Finance Ministry official Herman Saheruddin announced the initiative on July 8, putting a price tag of 300 trillion to 500 trillion Indonesian rupiah on the expected capital inflows. The target list reads like a who’s who of global finance: international banks, asset managers, fintech firms, and family offices.
Bali as the new Dubai
The proposed pilot location is the Kura Kura Special Economic Zone on Serangan Island in Bali, and the model they’re copying is the Dubai International Financial Centre.
The incentive package under consideration includes potential full corporate income tax exemptions and VAT relief for participants in the Indonesia International Financial Centre, or IIFC. The IIFC would also operate with administrative and regulatory independence, adopting global finance standards rather than relying solely on Indonesia’s existing regulatory framework.
The legal scaffolding
The IIFC is grounded in the 2026 Financial Sector Development and Strengthening Law, known as the P2SK Law, which took effect on June 17, 2026. That law requires the IIFC bill to be included in the 2026 National Legislation Programme within three months of the law’s effective date.

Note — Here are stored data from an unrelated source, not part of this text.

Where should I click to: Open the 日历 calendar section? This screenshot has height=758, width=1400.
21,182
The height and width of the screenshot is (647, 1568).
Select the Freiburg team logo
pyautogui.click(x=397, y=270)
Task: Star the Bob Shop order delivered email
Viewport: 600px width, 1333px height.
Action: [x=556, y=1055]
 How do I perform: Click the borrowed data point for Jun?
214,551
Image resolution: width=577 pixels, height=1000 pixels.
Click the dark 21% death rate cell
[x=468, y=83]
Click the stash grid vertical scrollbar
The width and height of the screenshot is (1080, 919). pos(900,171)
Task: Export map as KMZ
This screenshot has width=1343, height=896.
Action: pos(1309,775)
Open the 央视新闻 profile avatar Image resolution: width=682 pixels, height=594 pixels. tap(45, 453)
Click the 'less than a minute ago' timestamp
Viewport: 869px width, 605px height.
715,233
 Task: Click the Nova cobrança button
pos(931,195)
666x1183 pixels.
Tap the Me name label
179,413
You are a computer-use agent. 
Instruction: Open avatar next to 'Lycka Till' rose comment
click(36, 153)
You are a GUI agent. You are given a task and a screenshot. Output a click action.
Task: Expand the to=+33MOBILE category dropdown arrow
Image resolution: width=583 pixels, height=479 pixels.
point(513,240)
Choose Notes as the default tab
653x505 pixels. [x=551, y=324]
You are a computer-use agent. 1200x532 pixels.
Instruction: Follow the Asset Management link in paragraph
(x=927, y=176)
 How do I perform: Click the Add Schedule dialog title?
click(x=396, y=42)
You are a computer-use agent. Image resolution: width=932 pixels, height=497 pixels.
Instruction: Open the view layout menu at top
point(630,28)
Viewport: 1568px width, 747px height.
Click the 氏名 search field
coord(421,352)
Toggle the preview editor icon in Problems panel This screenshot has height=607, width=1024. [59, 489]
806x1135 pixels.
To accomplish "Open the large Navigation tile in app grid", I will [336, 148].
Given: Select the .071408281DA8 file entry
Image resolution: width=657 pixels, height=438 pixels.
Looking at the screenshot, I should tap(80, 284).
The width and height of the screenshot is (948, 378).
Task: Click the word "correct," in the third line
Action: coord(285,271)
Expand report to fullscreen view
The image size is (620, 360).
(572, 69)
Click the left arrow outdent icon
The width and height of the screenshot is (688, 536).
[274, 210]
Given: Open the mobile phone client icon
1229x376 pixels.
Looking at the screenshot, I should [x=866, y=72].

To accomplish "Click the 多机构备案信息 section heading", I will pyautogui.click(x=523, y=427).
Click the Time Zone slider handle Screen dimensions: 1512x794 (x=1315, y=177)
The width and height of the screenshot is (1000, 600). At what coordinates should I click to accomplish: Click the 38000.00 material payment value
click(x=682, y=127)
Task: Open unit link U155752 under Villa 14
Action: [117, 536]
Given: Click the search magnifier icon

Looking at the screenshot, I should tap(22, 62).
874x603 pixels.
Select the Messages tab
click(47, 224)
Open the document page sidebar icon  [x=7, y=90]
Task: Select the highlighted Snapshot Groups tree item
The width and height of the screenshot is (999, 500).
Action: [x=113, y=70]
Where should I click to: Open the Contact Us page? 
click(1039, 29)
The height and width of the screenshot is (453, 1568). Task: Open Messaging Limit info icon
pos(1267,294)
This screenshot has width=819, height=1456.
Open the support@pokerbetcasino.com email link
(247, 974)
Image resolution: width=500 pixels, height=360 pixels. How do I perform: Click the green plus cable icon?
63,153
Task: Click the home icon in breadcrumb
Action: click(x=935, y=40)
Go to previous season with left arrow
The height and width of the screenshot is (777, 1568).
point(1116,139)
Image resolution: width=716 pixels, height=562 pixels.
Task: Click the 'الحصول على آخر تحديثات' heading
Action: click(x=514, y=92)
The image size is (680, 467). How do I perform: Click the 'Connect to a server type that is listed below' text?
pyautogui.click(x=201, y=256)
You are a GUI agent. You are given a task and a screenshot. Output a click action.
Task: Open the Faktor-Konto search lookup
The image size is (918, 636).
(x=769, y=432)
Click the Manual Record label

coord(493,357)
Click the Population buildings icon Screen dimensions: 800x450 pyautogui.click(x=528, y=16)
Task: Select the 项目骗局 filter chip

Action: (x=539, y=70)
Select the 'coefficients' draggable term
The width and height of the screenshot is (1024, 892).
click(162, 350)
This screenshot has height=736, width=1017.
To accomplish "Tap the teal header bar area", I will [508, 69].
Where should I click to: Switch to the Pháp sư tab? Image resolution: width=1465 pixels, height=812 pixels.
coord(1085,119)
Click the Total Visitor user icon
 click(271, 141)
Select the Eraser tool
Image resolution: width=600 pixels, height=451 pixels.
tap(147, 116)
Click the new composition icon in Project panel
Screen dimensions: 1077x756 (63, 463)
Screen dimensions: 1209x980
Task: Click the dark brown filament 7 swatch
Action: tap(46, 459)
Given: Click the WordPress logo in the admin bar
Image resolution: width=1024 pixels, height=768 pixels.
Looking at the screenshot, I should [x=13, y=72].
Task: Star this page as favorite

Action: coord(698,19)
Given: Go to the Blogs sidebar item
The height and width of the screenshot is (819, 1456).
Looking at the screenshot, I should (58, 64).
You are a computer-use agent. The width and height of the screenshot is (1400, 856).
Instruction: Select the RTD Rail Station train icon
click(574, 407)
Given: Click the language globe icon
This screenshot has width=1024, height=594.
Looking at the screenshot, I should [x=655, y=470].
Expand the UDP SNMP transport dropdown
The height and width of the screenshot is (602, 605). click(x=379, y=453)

President Prabowo Subianto has publicly backed the initiative, framing it as part of a longer-term vision for capital onshoring and positioning Indonesia as a leading destination for wealth management and fintech innovation.
Bali serves as the pilot location, but the government has indicated additional sites could be considered later.
What this means for crypto and fintech investors
A financial centre with regulatory independence and explicit mandates to attract fintech firms could create a sandbox environment where digital asset companies operate under clearer, more international rules.
The three-month deadline for including the IIFC bill in the national legislation programme is an early test of whether Indonesia can move from legislation to operational infrastructure quickly enough to maintain credibility.